How terrible would it be to just call fixOrder from here, instead of making the callers check? That makes it impossible for callers to mess up, and the check should be cheap.

I guess it also might be possible to add some cheap checks here to avoid calling fixOrder; for example, if TargetSU has no successors.

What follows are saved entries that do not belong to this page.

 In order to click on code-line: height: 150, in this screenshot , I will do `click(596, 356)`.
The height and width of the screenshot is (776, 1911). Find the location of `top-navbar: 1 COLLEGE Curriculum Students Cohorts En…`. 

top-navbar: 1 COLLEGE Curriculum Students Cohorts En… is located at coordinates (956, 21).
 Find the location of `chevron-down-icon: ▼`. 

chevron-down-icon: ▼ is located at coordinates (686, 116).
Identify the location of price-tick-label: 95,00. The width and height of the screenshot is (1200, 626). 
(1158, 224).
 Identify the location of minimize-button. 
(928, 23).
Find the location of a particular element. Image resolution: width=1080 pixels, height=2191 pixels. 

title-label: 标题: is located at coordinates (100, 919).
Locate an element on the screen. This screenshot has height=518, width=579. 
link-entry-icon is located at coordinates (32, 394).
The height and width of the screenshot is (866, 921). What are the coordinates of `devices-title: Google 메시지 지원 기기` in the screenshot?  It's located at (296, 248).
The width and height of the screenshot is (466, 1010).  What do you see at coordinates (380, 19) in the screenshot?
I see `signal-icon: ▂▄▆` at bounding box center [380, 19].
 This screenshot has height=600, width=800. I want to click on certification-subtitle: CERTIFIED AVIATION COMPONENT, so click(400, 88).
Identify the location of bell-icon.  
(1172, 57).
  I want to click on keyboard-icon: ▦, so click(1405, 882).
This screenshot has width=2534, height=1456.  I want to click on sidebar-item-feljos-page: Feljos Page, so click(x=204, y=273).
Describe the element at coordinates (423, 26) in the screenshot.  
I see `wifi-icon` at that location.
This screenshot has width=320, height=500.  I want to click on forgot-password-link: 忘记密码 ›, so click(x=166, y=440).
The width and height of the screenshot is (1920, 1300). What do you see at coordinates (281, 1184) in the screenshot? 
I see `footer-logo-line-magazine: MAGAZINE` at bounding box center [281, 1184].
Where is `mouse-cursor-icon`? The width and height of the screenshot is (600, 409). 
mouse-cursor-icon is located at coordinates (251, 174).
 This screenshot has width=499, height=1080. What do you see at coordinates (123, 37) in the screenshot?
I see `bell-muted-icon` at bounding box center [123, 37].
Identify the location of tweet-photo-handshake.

fhahn marked 2 inline comments as done.Apr 3 2019, 1:23 PM
fhahn added inline comments.
llvm/lib/CodeGen/ScheduleDAG.cpp
716 ↗(On Diff #193451)

I guess the impact would not be too big, in fact that was what I initially had. I'll measure it and get back. I think it would be OK to push responsibility to the caller in a way and the assertion should catch any errors (the message should probably point to fixOrder()).

fhahn updated this revision to Diff 193737.Apr 4 2019, 9:53 AM
fhahn marked an inline comment as done.

Fix order whenever it is queried.

fhahn added inline comments.Apr 4 2019, 9:58 AM
llvm/lib/CodeGen/ScheduleDAG.cpp
716 ↗(On Diff #193451)

I gathered numbers with having FixOrder() in IsReachable & WillCreateCycle. The numbers shifted a bit, but we still have roughly the same overall gain. It seems in some cases one approach is slightly better and for some cases the other one. I guess we should go for the safer one for now?

This revision is now accepted and ready to land.Apr 4 2019, 11:57 AM
This revision was automatically updated to reflect the committed changes.